# Listed records:
*** Begin section ***

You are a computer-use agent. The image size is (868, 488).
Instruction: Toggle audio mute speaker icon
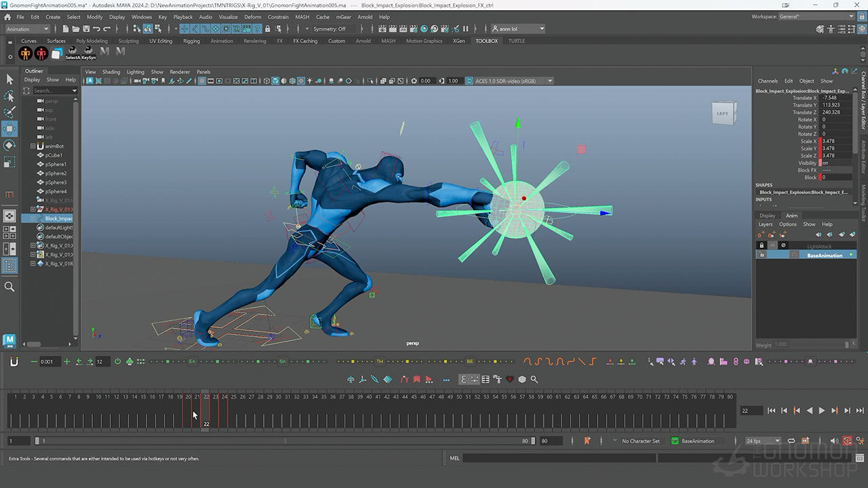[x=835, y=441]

*** End section ***
*** Begin section ***

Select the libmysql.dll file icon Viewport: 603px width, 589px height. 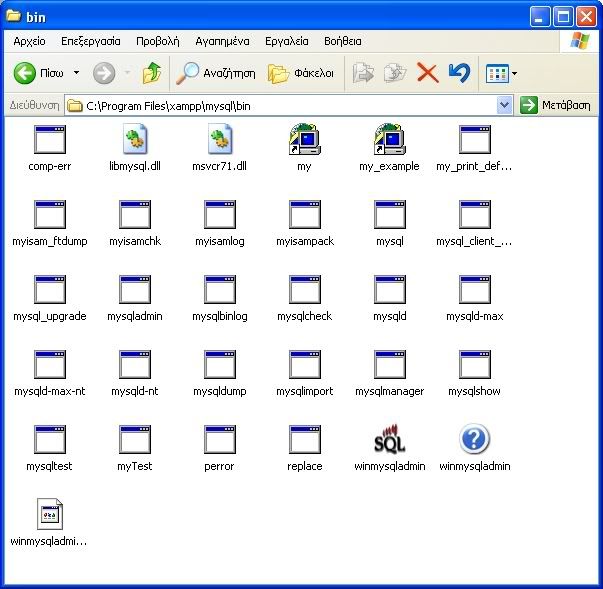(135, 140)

*** End section ***
*** Begin section ***

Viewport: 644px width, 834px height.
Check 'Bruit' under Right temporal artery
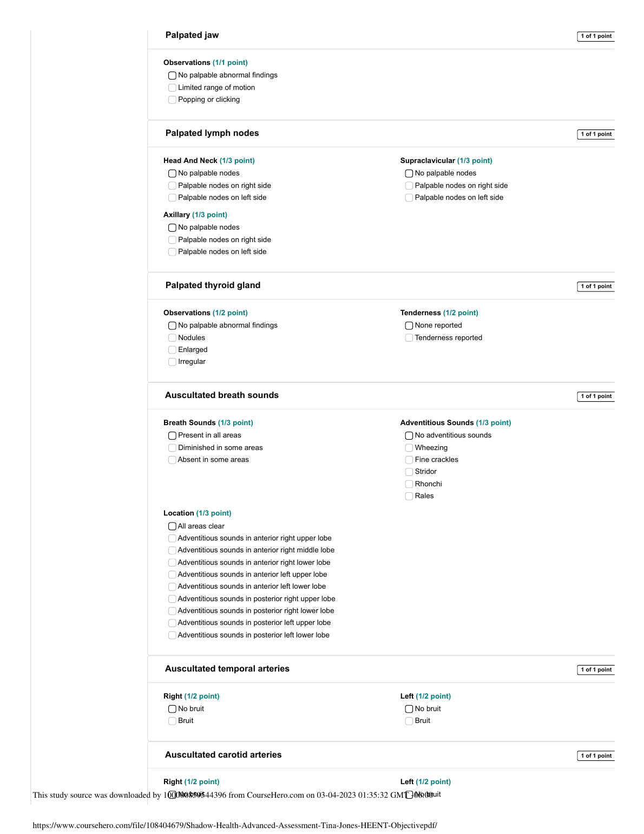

*** End section ***

# Task:
Transcribe the records above exactly, beginning at the line that contains "Viewport: 644px width, 834px height." and ending with the line that contains "Check 'Bruit' under Right temporal artery", both included, and nothing else.

# Completed exercise:
Viewport: 644px width, 834px height.
Check 'Bruit' under Right temporal artery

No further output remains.